Bu ülkedeki denetim mekanizmaları yeterince güçlendirilmediği için, gücünüzü toplumun ve dünyanın yararına kullanmak; bilgi ve kapasitenize, ideallerinize, tiynetinize kalmıştır.


Demokrasilerde, tek başına iktidar olmak; ortak toplumsal zekaya değer verdiğinizde, karşıt düşünceyi dinlediğinizde bir anlam kazanır. Ülkenin de, bireylerin de yaşam kalitelerinin artırılmasına direk olarak yansır.

Şayet karşı fikirler sizi zerrece ilgilendirmiyorsa, tek başına iktidar olmak hegomonyayı, diktatörlüğü getirir ve demokratik sistemlerin en sakıncalı tarafıyla tanışmış olursunuz.

Koalisyonlar ise ortak akıla mecbur kalınan, yavaş işleyen ancak ülke yararına işler yapılmasını garantileyen iktidarları yaratır.

Suriye ile iki yıl öncesine kadar bakanlar kurulu toplantıları yapıyor, vizeleri kaldırıyor, İsrail Suriye arasında arabuluculuk yapıyorduk.

İsrail ile ilişkilerimiz; ABD Başkanından başbakanımıza randevu almaları için ricacı olmalarını isteyecek kadar yakındı.

Libya kardeşimiz, iş adamlarımızın ikinci kapısı idiler.

Hükümetimizin komşularla sıfır sorun politikalarını içten içe taktir ediyor, İran’ı bile kazanabilme gayretlerini alkışlıyorduk.

İki senede, “komşularla sıfır sorun politikalarımız”, “tüm komşularla sorun”a dönüşmüşse bunda bir yalnışlık var.

Tek başına iktidarların iç politikada yaptıkları yalnışlıkları tolere etmek kolaydır. Bir sonraki iktidar, tersi politikalar uygulayarak, biraz zaman kaybetme pahasına işleri yoluna koyabilir.

Tek başına iktidarların, yaptığı dış siyaset yalnışlıklarını çözmeye ise; bazan bir ömür bile yetmeyebilir.

Yürekli, omurgalı, iç siyasetten alkış almaya çanak tutmayacak, bir dış siyasete hasret kaldık.

İsrail yerine, Birleşmiş Milletlere “one minute” diyebiliyor musunuz?
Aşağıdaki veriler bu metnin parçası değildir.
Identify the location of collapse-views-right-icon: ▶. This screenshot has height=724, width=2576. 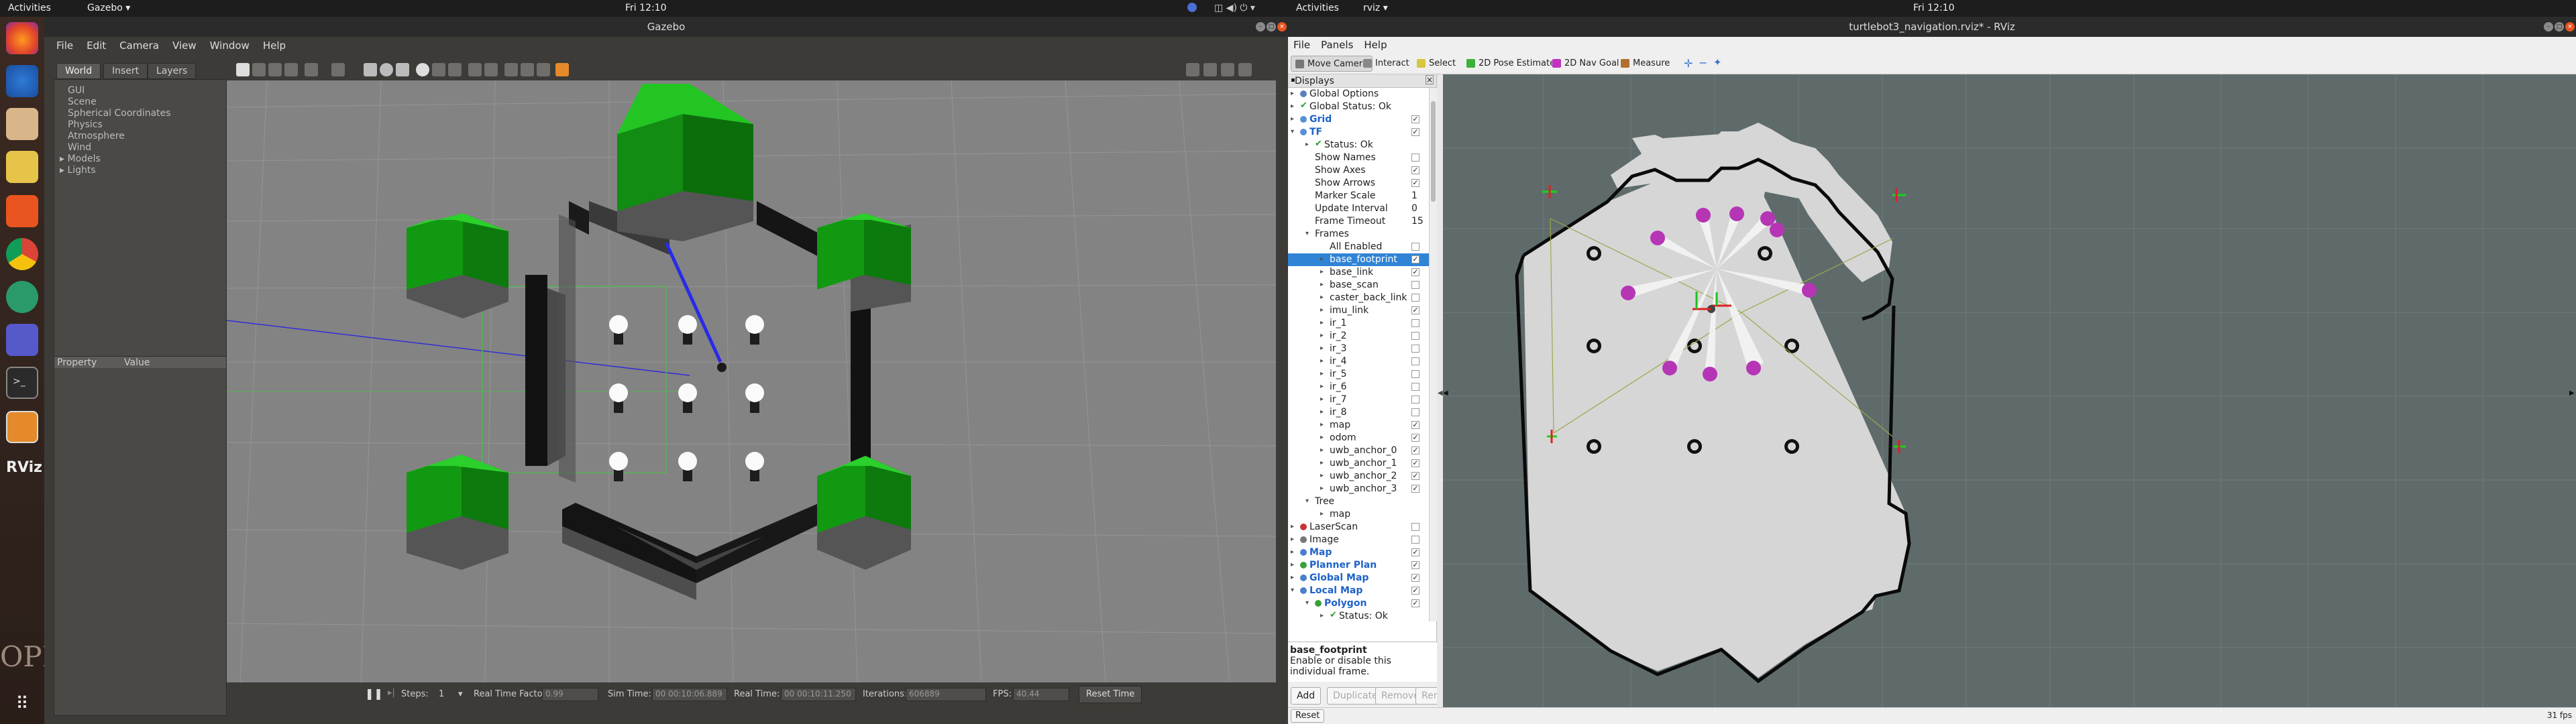
(2572, 393).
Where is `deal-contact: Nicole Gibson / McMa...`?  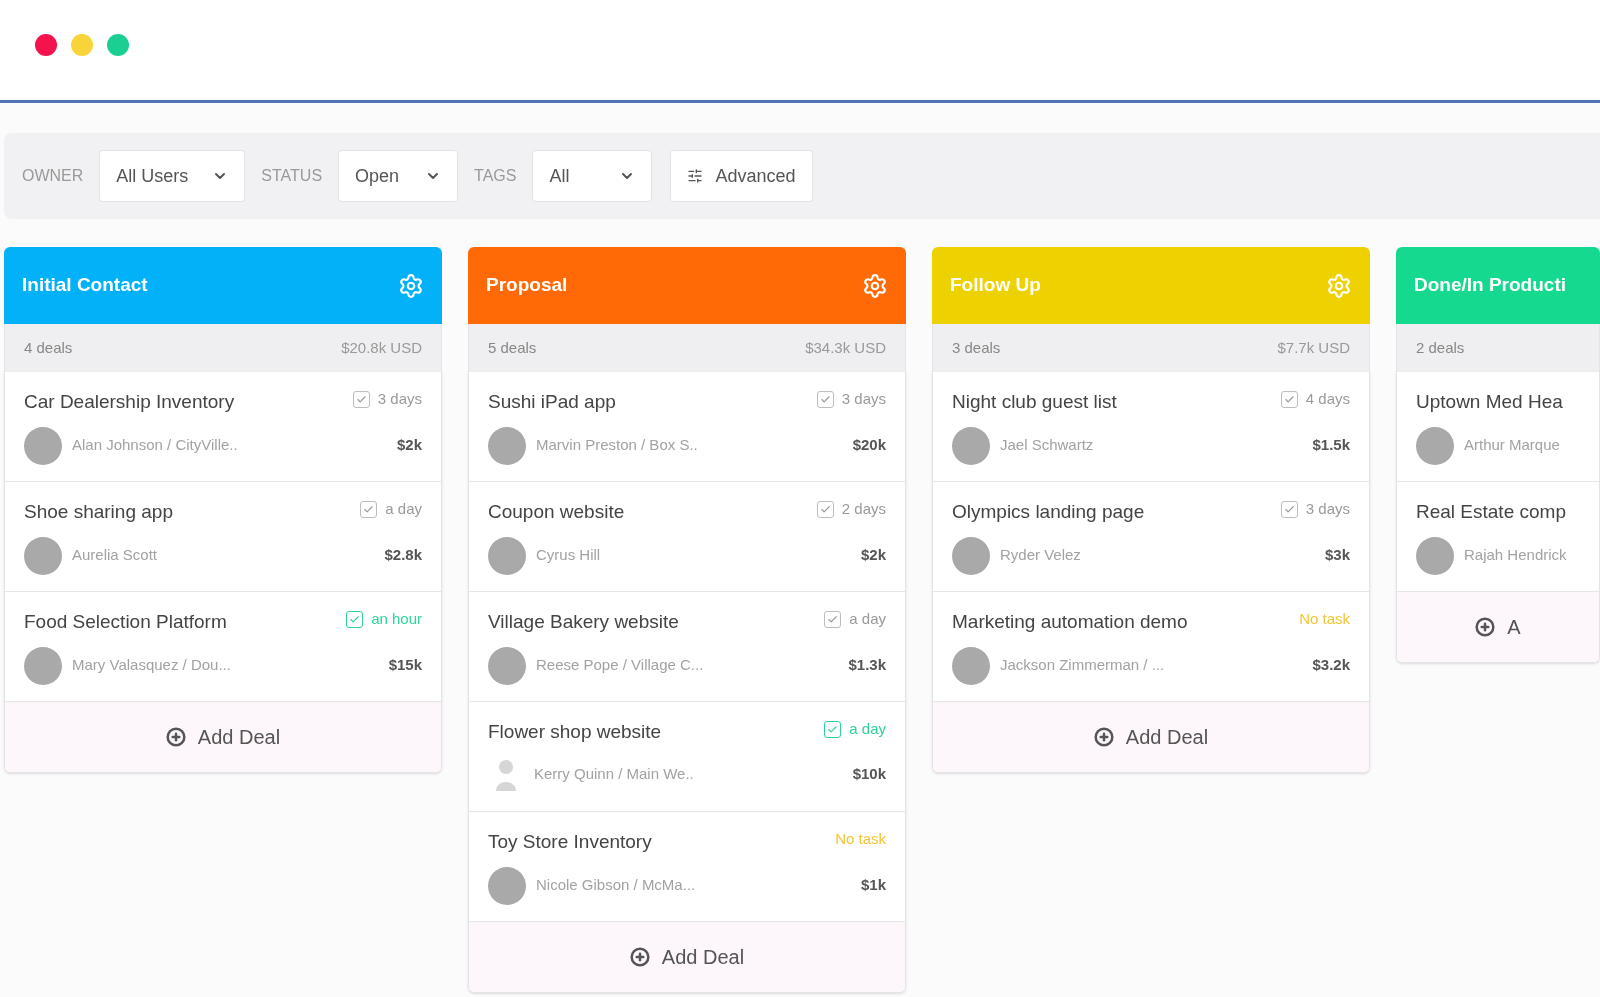 deal-contact: Nicole Gibson / McMa... is located at coordinates (616, 886).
Mavi Marmara raporunun tarafsız hazırlanması için bir şeyler yapabiliyor musunuz?
O zaman alkışı hak ediyor ve “şımarık oğlan”a işte o zaman dersini verebiliyorsunuz demektir.
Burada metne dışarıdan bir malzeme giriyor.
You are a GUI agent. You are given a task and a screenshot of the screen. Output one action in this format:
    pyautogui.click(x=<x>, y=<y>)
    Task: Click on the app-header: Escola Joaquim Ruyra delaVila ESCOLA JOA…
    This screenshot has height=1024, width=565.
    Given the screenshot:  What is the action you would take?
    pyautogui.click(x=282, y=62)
Aksi durumda, ABD’nin “şimdilerde şımarttığı yeni oğlu” damgasını yemekten kurtulamazsınız.

Gönül Saray

1 yorum:

remide arsan dedi ki...

Sevgili Gönül, net ve çok açık bir biçimde geldiğimiz noktayı özetlemiş. Ben onun analizlerine her zaman katılırım. Bu ortaya çıkan siyasi karmaşada hangi politik öngörü ile nerede ve nasıl yer alabilirdik alternatifimiz de iyi bir yazı konusu olurdu. Gönül'ün gözüyle ve çok değerli saptamalarıyla bu konudaki bilgileri ümitsizliğimi bir nebze gidebilir belki.. Kalemine sağlık.